### WORK TO COMPLETE
From the data, copy out every line in which the word "Road" appears.

### EXTRACTED MATERIAL
┄┄┄┄┄┄┄┄┄┄┄┄┄┄┄┄┄┄┄┄

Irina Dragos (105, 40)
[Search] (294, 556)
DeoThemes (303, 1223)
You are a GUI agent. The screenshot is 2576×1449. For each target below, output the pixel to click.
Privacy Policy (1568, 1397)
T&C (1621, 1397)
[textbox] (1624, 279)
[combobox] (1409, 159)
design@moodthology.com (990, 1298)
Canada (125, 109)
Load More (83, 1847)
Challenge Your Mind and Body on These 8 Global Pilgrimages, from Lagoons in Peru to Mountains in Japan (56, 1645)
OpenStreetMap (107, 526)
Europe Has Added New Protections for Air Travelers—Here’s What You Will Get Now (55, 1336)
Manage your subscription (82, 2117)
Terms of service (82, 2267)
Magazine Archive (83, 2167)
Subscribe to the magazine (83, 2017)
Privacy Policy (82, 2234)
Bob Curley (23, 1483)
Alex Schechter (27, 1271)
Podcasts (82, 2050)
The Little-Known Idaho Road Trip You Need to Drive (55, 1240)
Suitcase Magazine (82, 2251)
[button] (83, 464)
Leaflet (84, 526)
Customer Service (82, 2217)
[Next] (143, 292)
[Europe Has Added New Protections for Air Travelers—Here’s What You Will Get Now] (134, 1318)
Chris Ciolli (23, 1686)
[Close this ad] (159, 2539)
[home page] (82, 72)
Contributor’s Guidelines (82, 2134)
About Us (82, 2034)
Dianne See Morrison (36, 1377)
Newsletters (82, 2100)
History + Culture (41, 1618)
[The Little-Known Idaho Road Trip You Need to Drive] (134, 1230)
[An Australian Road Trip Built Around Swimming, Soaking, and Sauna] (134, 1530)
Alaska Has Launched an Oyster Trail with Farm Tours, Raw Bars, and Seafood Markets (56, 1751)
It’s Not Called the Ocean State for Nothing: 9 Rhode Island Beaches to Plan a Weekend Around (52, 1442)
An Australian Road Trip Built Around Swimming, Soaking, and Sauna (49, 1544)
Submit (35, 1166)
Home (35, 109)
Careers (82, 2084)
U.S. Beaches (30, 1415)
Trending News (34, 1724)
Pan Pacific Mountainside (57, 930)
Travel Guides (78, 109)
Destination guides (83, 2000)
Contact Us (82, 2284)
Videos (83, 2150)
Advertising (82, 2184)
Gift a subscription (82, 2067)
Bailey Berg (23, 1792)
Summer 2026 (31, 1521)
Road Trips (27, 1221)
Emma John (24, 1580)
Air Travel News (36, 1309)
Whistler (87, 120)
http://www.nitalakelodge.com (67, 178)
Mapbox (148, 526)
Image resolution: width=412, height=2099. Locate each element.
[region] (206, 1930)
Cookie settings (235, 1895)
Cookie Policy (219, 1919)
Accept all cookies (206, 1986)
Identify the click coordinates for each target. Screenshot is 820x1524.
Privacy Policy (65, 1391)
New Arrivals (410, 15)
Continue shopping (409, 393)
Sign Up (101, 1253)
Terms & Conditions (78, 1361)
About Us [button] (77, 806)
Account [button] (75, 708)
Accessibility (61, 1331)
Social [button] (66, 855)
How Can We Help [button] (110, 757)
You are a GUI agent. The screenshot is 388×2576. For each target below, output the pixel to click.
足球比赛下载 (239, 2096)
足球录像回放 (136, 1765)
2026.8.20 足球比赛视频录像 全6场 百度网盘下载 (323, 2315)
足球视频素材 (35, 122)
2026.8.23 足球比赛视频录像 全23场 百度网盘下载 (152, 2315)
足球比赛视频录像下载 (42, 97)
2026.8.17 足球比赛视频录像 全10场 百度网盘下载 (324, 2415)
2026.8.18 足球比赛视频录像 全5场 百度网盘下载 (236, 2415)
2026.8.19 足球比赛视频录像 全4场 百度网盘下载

┄┄┄┄┄┄┄┄┄┄┄┄┄┄┄┄┄┄┄┄

### OUTPUT OF THE EXERCISE
The Little-Known Idaho Road Trip You Need to Drive (55, 1240)
[The Little-Known Idaho Road Trip You Need to Drive] (134, 1230)
[An Australian Road Trip Built Around Swimming, Soaking, and Sauna] (134, 1530)
An Australian Road Trip Built Around Swimming, Soaking, and Sauna (49, 1544)
Road Trips (27, 1221)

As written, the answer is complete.